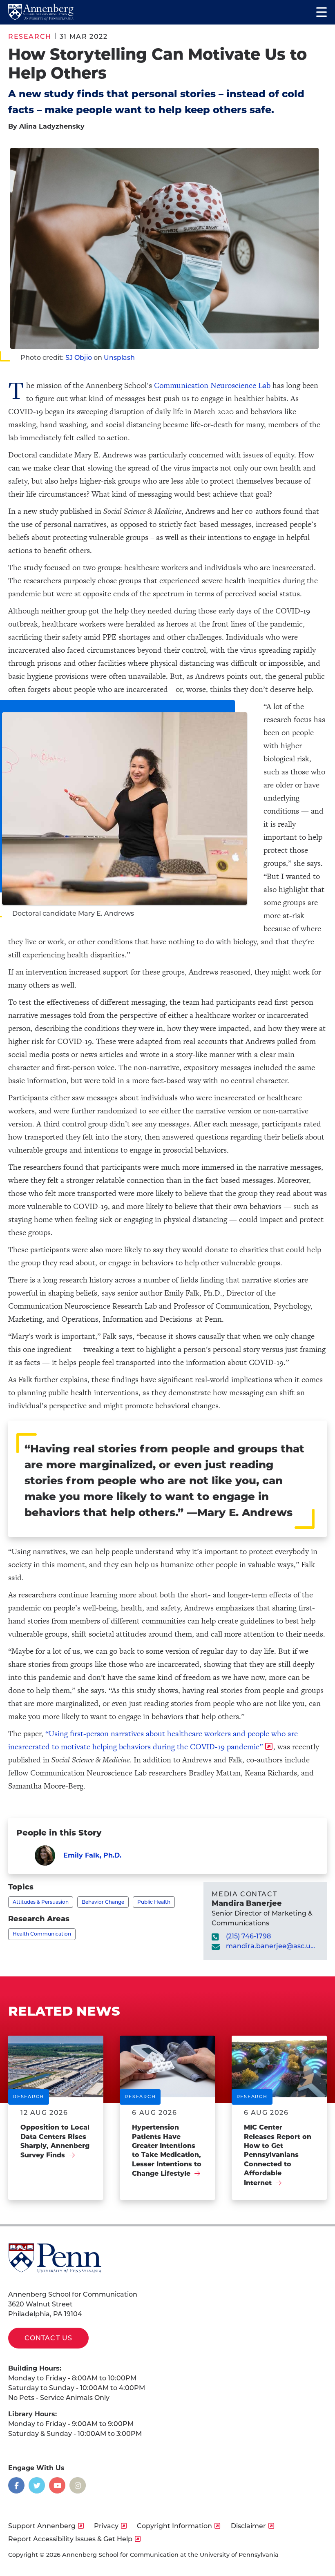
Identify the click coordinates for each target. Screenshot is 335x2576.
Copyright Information (174, 2526)
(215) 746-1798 (248, 1936)
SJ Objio (78, 357)
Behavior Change (103, 1902)
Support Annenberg (42, 2526)
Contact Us (48, 2338)
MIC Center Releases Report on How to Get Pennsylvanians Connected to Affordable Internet (277, 2154)
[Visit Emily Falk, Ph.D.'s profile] (45, 1855)
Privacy (106, 2526)
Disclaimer (248, 2526)
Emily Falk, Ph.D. (92, 1855)
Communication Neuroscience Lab (212, 385)
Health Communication (42, 1934)
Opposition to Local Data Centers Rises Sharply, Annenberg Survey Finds (54, 2141)
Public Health (153, 1902)
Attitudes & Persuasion (41, 1902)
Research (29, 36)
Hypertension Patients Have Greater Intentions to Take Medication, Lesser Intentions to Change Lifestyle (166, 2150)
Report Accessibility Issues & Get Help (70, 2539)
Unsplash (119, 357)
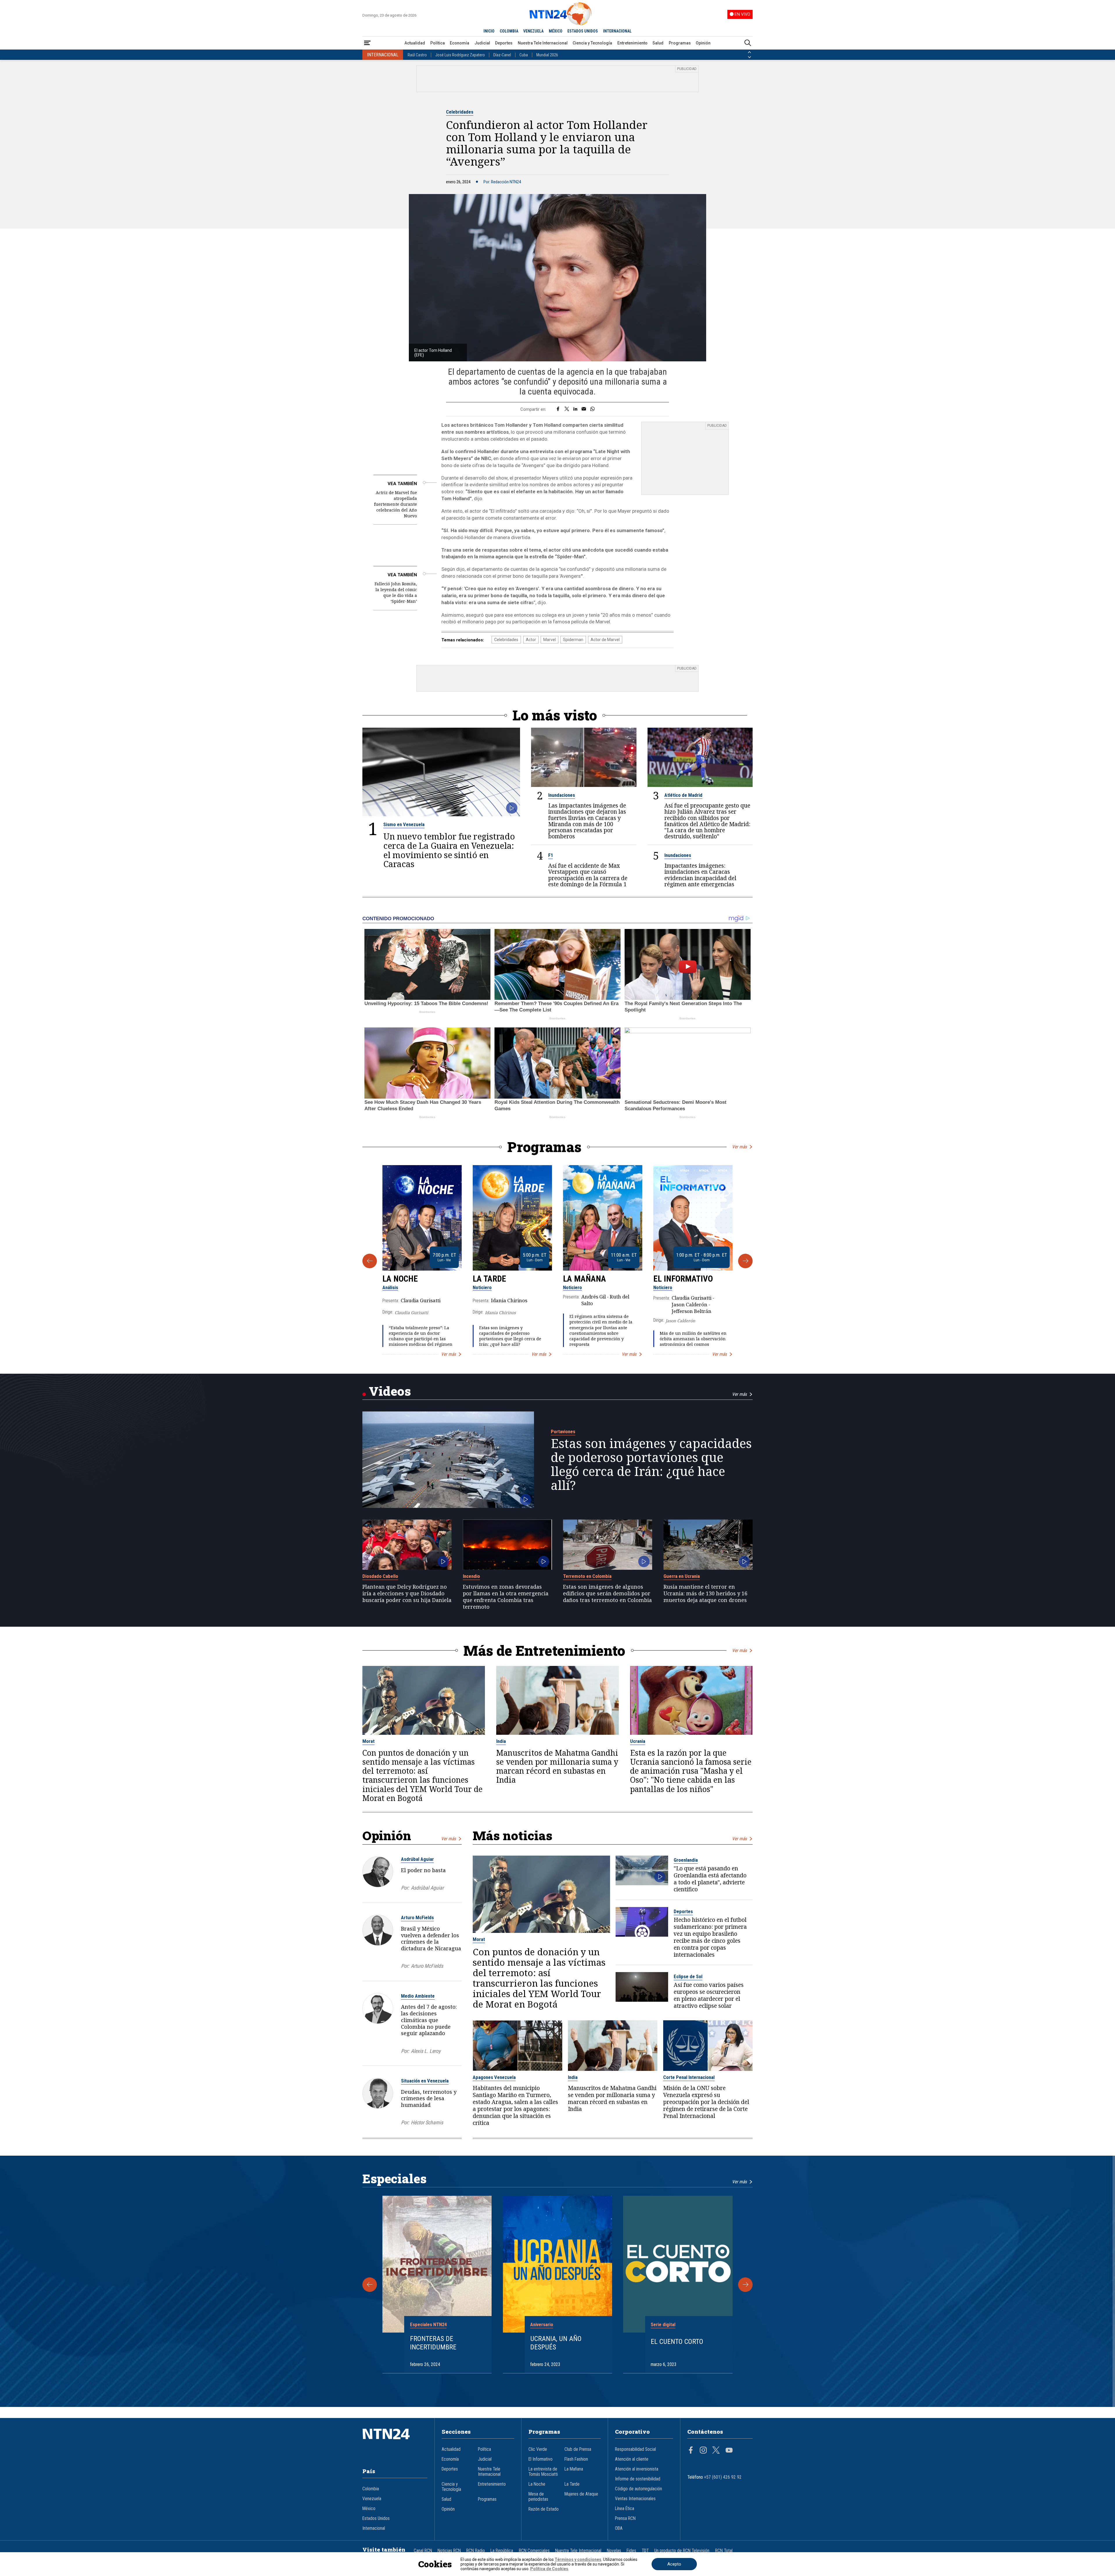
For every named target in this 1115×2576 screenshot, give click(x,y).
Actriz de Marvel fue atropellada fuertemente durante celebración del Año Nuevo (395, 504)
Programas (680, 43)
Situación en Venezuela (425, 2081)
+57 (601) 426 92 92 (723, 2477)
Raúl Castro (417, 55)
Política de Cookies (549, 2568)
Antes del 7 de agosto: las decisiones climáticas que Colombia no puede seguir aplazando (429, 2020)
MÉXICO (555, 31)
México (368, 2508)
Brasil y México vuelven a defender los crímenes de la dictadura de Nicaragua (431, 1938)
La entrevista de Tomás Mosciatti (543, 2471)
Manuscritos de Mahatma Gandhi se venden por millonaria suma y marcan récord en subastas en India (557, 1766)
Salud (657, 43)
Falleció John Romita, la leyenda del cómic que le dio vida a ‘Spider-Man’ (396, 592)
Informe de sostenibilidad (637, 2479)
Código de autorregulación (638, 2488)
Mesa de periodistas (538, 2496)
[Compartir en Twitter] (566, 409)
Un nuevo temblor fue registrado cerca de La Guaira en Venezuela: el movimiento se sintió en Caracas (449, 850)
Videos (390, 1391)
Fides (631, 2550)
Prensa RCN (625, 2518)
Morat (368, 1741)
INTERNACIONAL (617, 31)
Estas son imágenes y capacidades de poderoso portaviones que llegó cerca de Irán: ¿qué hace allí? (510, 1336)
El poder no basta (423, 1870)
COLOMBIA (509, 31)
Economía (459, 43)
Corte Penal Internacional (689, 2077)
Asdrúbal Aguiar (417, 1859)
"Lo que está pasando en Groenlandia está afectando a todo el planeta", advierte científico (710, 1879)
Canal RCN (423, 2550)
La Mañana (584, 1279)
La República (501, 2550)
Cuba (523, 55)
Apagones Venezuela (494, 2077)
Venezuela (371, 2498)
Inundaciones (561, 795)
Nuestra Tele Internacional (543, 43)
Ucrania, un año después (556, 2343)
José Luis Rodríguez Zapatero (460, 55)
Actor (531, 639)
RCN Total (724, 2550)
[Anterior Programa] (369, 1261)
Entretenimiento (632, 43)
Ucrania (637, 1741)
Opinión (703, 43)
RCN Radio (475, 2550)
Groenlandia (686, 1860)
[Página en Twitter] (716, 2450)
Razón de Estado (543, 2509)
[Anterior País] (749, 52)
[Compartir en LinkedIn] (575, 409)
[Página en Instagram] (703, 2450)
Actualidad (414, 43)
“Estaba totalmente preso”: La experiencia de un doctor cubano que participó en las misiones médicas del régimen (420, 1336)
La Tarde (489, 1279)
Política (437, 43)
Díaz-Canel (502, 55)
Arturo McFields (417, 1917)
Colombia (370, 2488)
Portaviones (563, 1431)
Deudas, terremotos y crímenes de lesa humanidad (428, 2098)
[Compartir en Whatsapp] (592, 409)
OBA (619, 2528)
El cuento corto (677, 2342)
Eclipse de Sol (688, 1976)
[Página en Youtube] (729, 2450)
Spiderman (573, 639)
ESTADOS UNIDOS (582, 31)
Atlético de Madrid (683, 795)
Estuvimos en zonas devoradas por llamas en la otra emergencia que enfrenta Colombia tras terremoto (505, 1596)
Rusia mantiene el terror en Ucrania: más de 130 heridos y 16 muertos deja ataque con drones (705, 1593)
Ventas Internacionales (635, 2498)
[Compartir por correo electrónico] (584, 409)
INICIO (488, 31)
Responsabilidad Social (635, 2449)
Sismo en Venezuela (404, 824)
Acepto (674, 2564)
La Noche (400, 1279)
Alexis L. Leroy (425, 2051)
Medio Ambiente (418, 1996)
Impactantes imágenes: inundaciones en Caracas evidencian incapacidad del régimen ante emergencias (700, 874)
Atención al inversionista (636, 2469)
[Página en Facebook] (690, 2450)
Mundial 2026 (547, 55)
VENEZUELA (533, 31)
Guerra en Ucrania (681, 1576)
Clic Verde (537, 2449)
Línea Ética (624, 2508)
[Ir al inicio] (394, 2442)
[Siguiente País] (749, 57)
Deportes (503, 43)
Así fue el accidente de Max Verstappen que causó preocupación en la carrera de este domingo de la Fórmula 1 (587, 874)
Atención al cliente (631, 2459)
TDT (645, 2550)
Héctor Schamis (427, 2122)
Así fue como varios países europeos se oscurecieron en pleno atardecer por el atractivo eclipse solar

==*==

* _Task directions_
An exact copy of the lines above, from the one containing "Asdrúbal Aguiar (417, 1859)" down to the one containing "RCN Radio (475, 2550)" and including both, is the whole answer; retype it and nothing else.

* _Expected answer_
Asdrúbal Aguiar (417, 1859)
"Lo que está pasando en Groenlandia está afectando a todo el planeta", advierte científico (710, 1879)
Canal RCN (423, 2550)
La Mañana (584, 1279)
La República (501, 2550)
Cuba (523, 55)
Apagones Venezuela (494, 2077)
Venezuela (371, 2498)
Inundaciones (561, 795)
Nuestra Tele Internacional (543, 43)
Ucrania, un año después (556, 2343)
José Luis Rodríguez Zapatero (460, 55)
Actor (531, 639)
RCN Total (724, 2550)
[Anterior Programa] (369, 1261)
Entretenimiento (632, 43)
Ucrania (637, 1741)
Opinión (703, 43)
RCN Radio (475, 2550)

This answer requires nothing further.